Economic harm seems more likely among residents of Europe and North America than in Africa, Asia, Australia, or South America. Respondents from North America to date see 70% of 280 reporting financial harm while residents of Europe to date see 58% of 36 reporting a negative financial impact from the economic downturn. Africa, Asia, Australia, and South America reported 43%, 47%, 42%, and 71% respectively. If leading during economic recovery is different from leading at other times, and residents of Europe and the Americas are more likely to have experienced economic trauma than residents in the rest of the world, then we might expect leadership in Europe and the Americas to look differently than leadership elsewhere as the economic recovery proceeds.
Two somewhat universal themes emerge from research and experience. The first theme is that leaders rise to the surface. People display leadership that is disconnected to the position that they hold. When looking for leaders in organizations, we should not limit our search to people in somewhat traditional positions of leadership.
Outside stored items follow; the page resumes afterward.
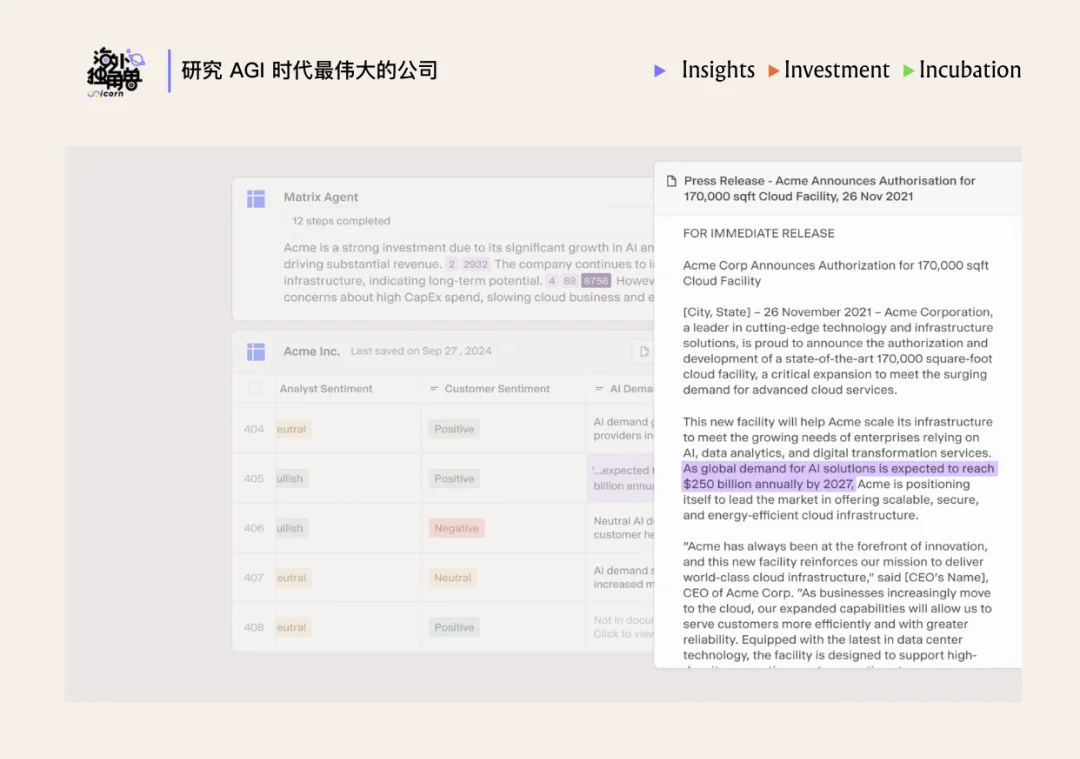Image resolution: width=1080 pixels, height=759 pixels.
Task: Select the Investment navigation item
Action: pos(837,70)
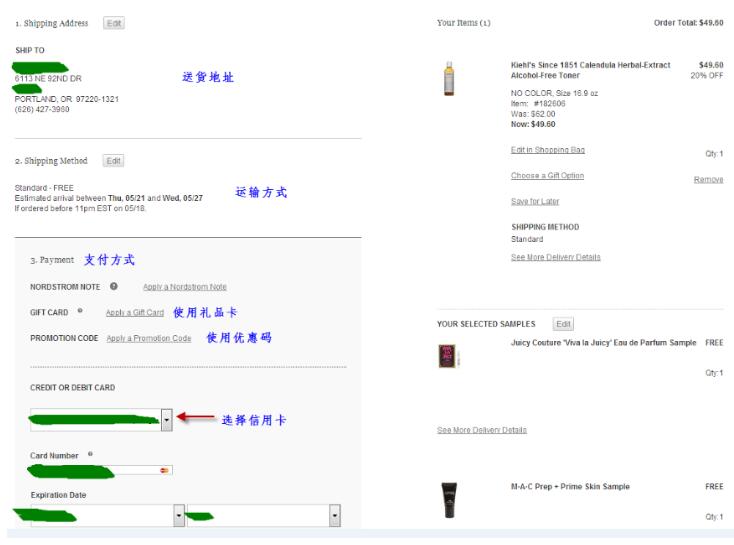Viewport: 734px width, 545px height.
Task: Open Edit in Shopping Bag link
Action: (547, 150)
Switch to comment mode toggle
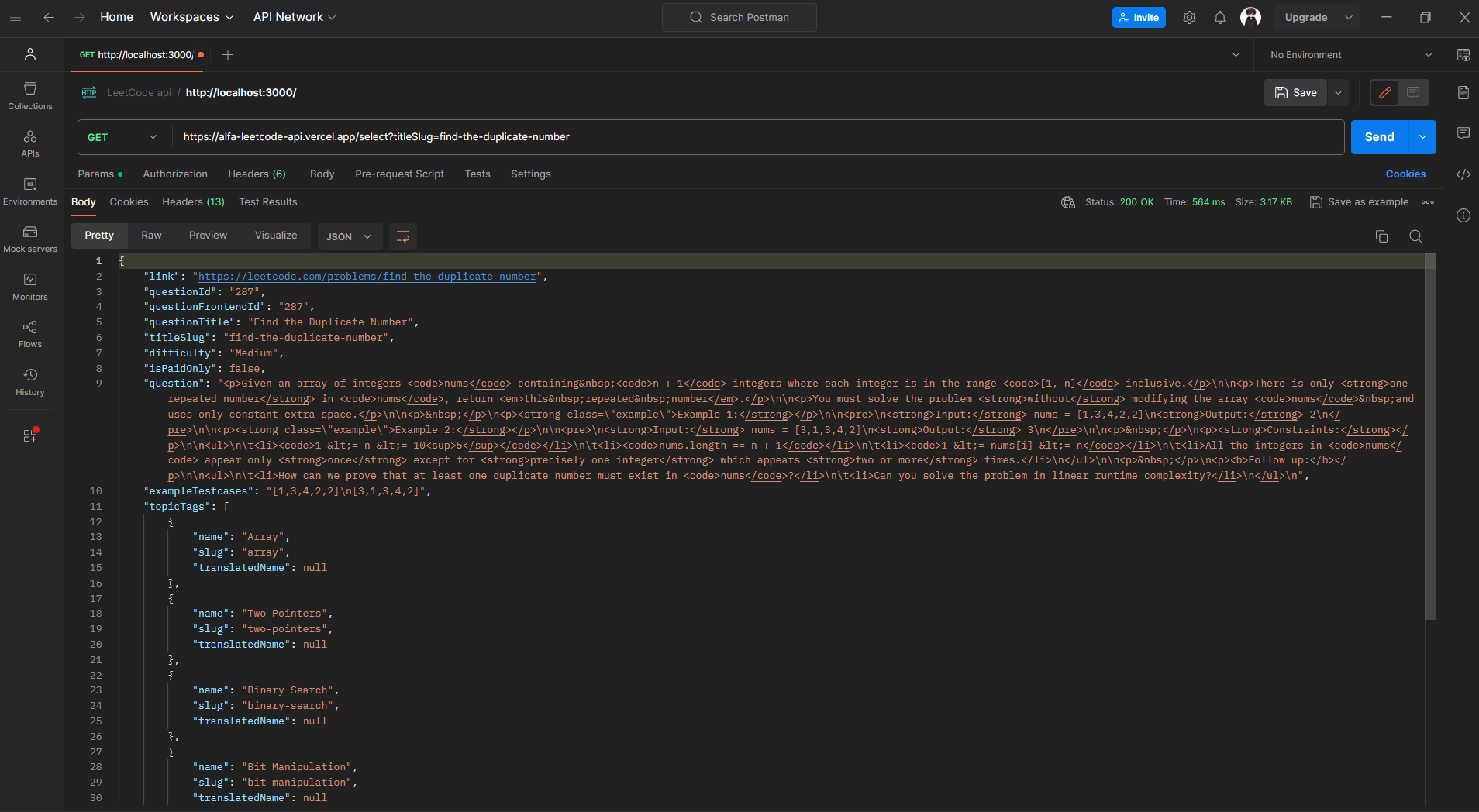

It may be that future holders of positions of leadership come out of the ranks of leaders whose leadership is unrelated to their position. At the moment, these leaders have followers and these followers, rather than organizations or communities, give them power or authority based on the value that they bring.
The second theme is related to this added value. One value that leaders consistently add is a vision for the future that followers find compelling, attractive, and attainable at some level. As much as so many people promote the idea that people are afraid of change, the reality may be that the fear is of specific changes and that certain change is not only tolerable but desired at a visceral level. Leaders communicate a vision for a changed workplace or community or world that a critical mass of followers crave, or at least find positively exciting.
To find the leaders, look for the followers. To understand why they are leaders rather than somebody else, look for the vision.